When we get this way, there’s a chance, not an absolute chance, but a chance that being alone in the VOP might be the last thing we need. And here’s where it gets tricky, while we probably don’t need to swim around alone in the muddy waters of hatred; we also don’t need to swim around in the cesspool of other people’s negativity for hours on end either. So, what do we need?
We need honest connection. We need the opportunity to be with people we trust and instead of being outwardly focused on all of those external factors that feel like injustice, we need a safe place to say, “You know what. I am not OK. Here’s what I’m feeling.” Because often, when we find ourselves judging other people, it’s a mask. It’s a way to mask the fact that we are feeling incompetent. Perhaps we want to be perfect, and we know we are so far from it, so it’s easy to point to other people and their contributions and point out their imperfections too.
But the truth is, it’s never going to be perfect. Not our situation, not other people, not us. And it doesn’t have to be perfect to make a difference. It doesn’t have to be perfect to be worthwhile. It doesn’t have to be perfect to be enjoyable.

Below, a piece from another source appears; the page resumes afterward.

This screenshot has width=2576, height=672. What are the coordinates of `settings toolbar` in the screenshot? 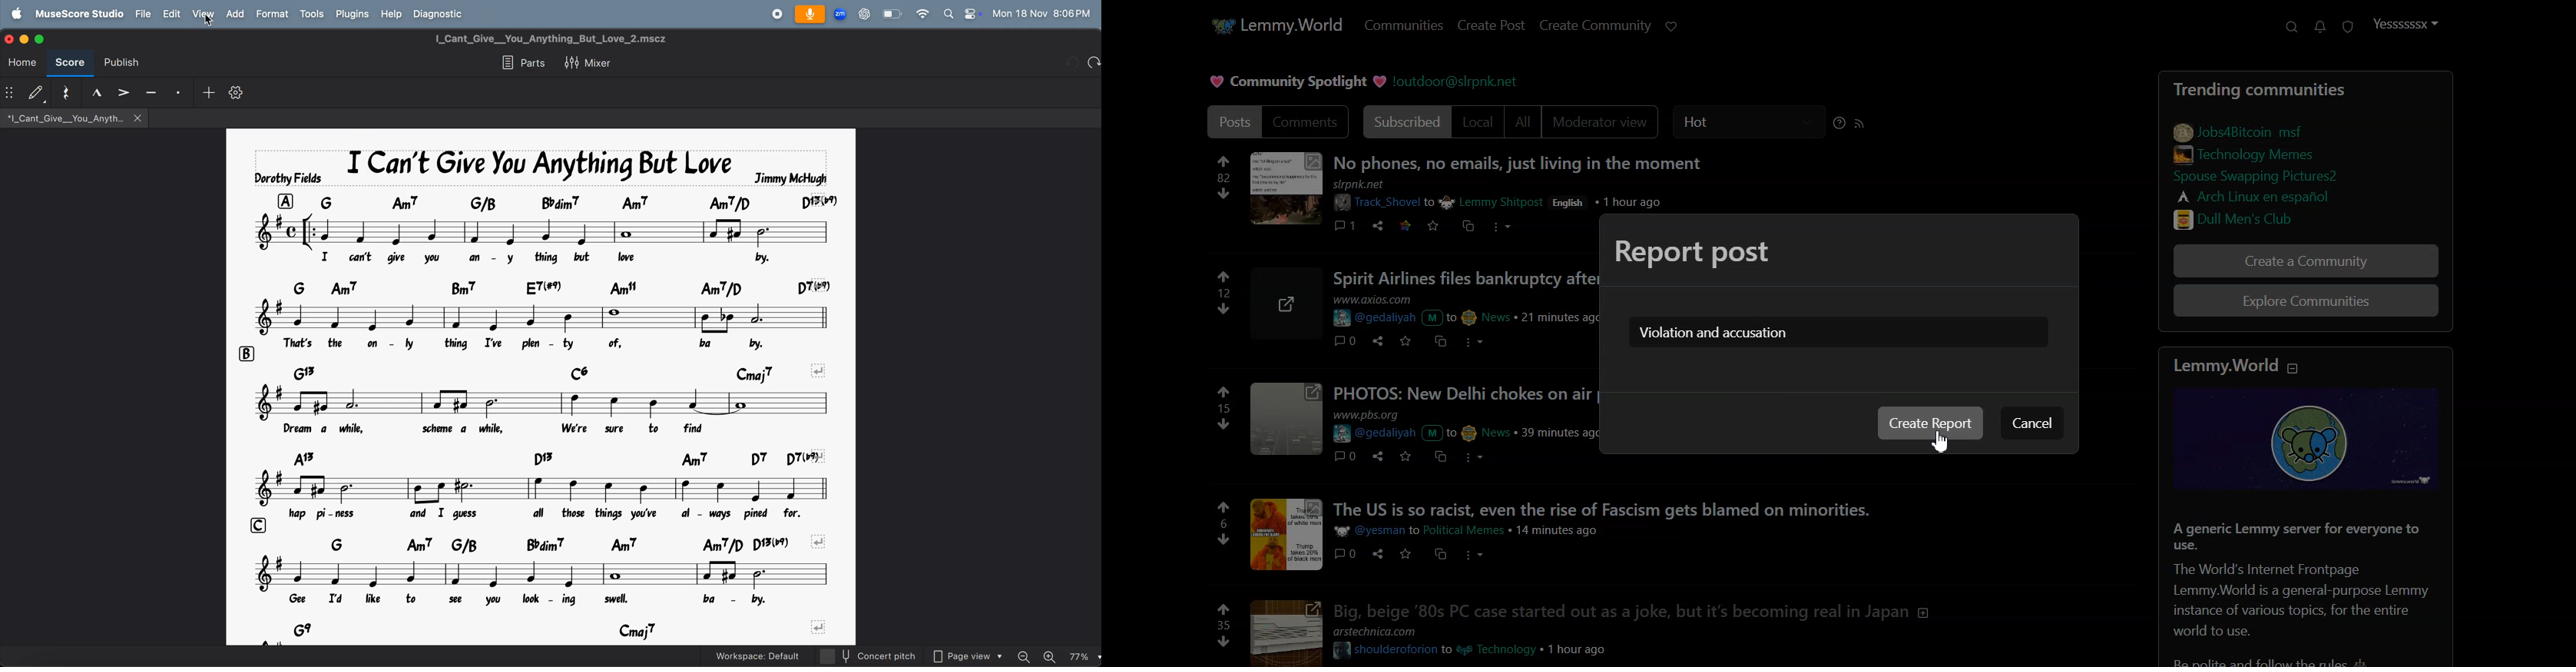 It's located at (239, 91).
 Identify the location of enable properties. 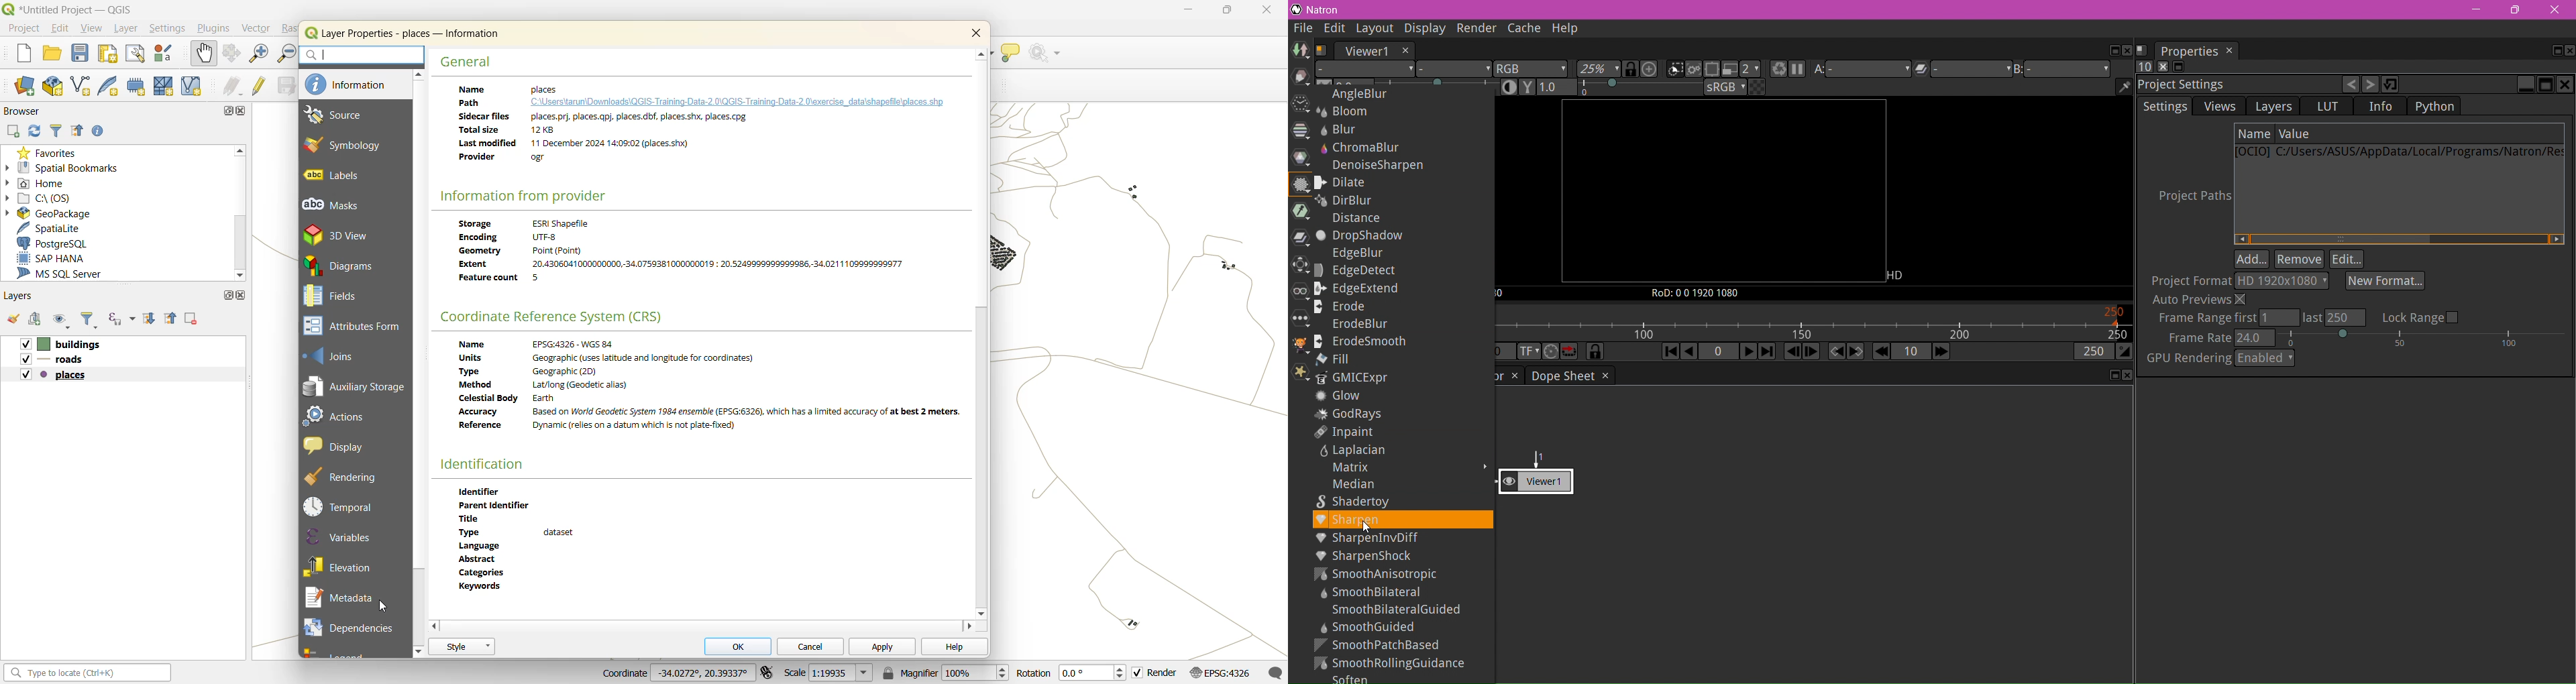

So, we need to create spaces in our schools that promote emotional safety and connection for people across all positions and levels of authority. David Whyte says, “The antidote for exhaustion is wholeheartedness.”
How can we create spaces for wholehearted connection in our schools?
How can we make space to empathize with the experience of others? And do so from a place of genuine interest and curiosity and with our egos under control?
How can we learn more about how other people across all roles are contributing to this building of the cathedral?
How can we celebrate those contributions? And learn from them?
And finally, how we create structures that invite people to the vision, mission, and planning table? How can we create round tables where there is no hierarchy, where we all hold the same value in this space?
Because we are building a big, beautiful cathedral. A place to nourish the hearts, souls, and minds of adults and children alike. And to build this cathedral, it will require all of us.
There are no small jobs. Only small thinking about jobs.
And we don’t draw energy from laying bricks.